# INPUT

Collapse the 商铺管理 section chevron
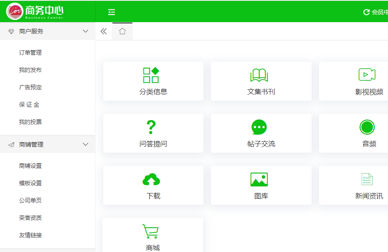 tap(86, 144)
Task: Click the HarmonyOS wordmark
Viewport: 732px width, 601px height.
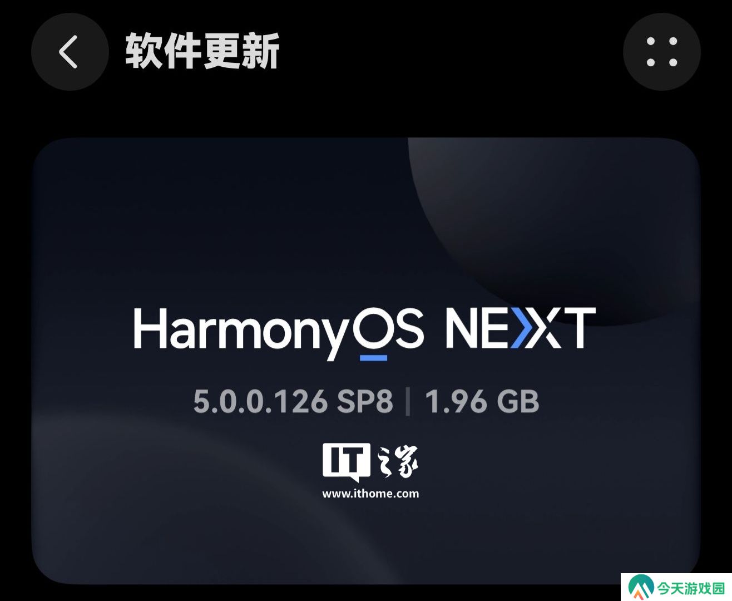Action: pyautogui.click(x=279, y=332)
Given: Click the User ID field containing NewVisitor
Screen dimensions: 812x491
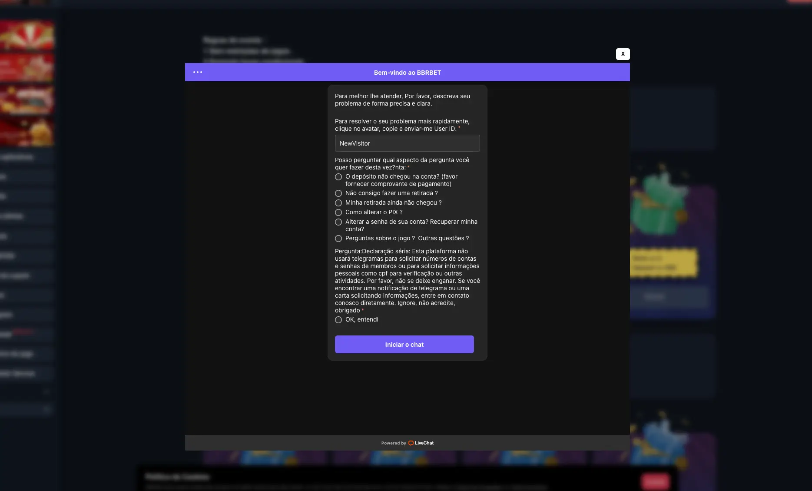Looking at the screenshot, I should click(x=407, y=143).
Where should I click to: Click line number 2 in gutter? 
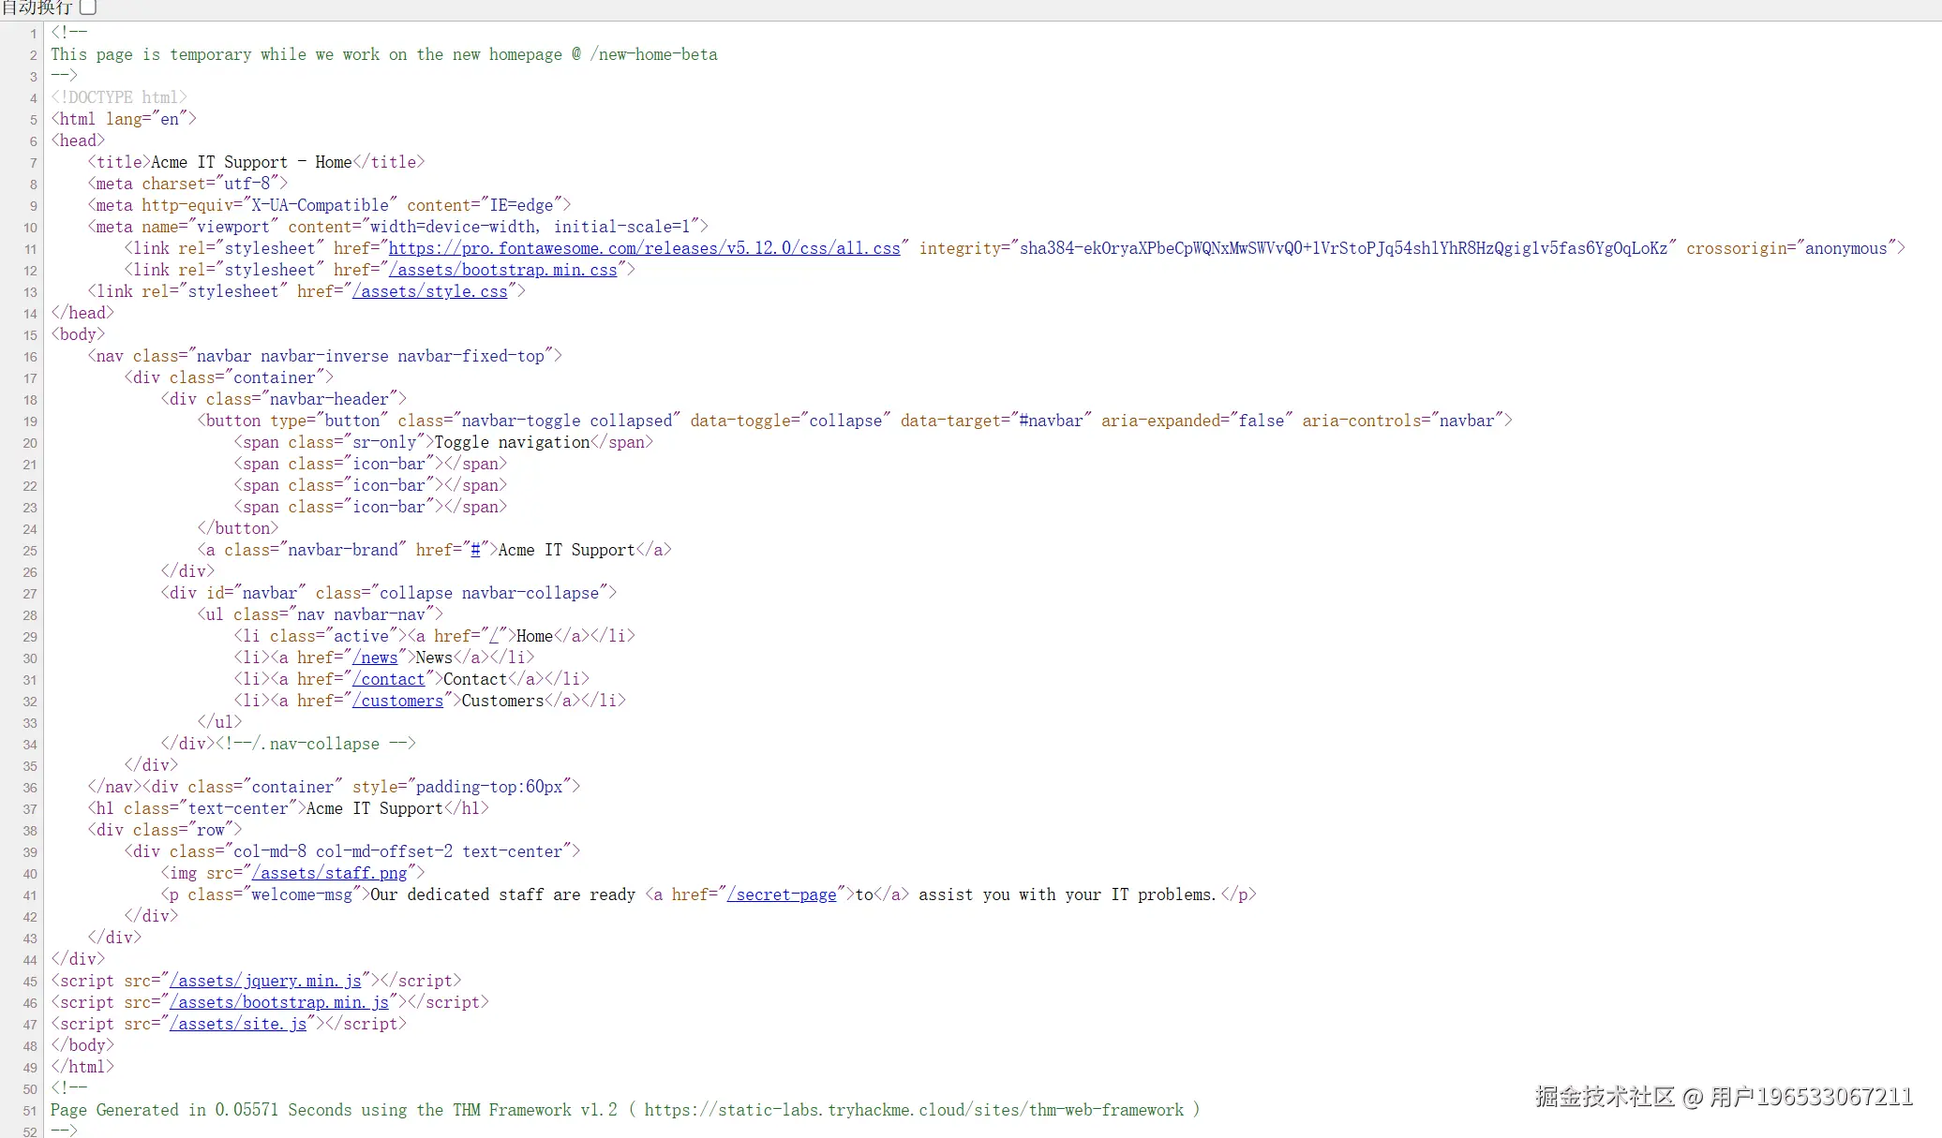point(33,55)
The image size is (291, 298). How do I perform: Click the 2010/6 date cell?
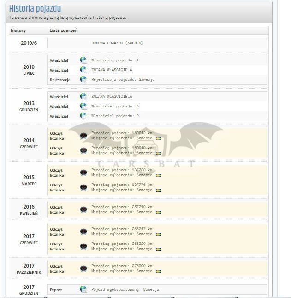click(29, 43)
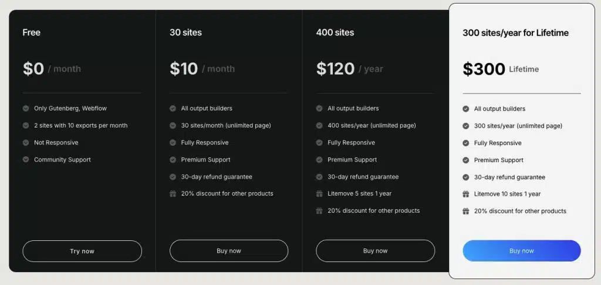Click the $300 Lifetime price
The width and height of the screenshot is (601, 285).
500,69
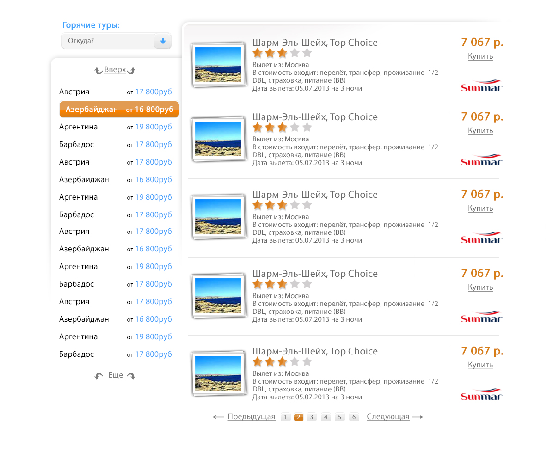Click the curved arrow left of Вверх
This screenshot has width=547, height=452.
click(x=98, y=70)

# AIM
Rewrite the data above with "wordmark" replaced by "logo" and everything else unchanged. Leave out the pictures.

# SOLUTION TO THIS PROBLEM
Collapse the 商铺管理 section chevron
 tap(86, 144)
Task: Click the HarmonyOS logo
Viewport: 732px width, 601px height.
Action: pyautogui.click(x=279, y=332)
Given: Click the User ID field containing NewVisitor
Screen dimensions: 812x491
Looking at the screenshot, I should click(x=407, y=143).
Where should I click to: Click line number 2 in gutter? 
point(33,55)
The image size is (291, 298). How do I perform: Click the 2010/6 date cell?
click(29, 43)
Click the $300 Lifetime price
The width and height of the screenshot is (601, 285).
500,69
Click the curved arrow left of Вверх
This screenshot has width=547, height=452.
click(x=98, y=70)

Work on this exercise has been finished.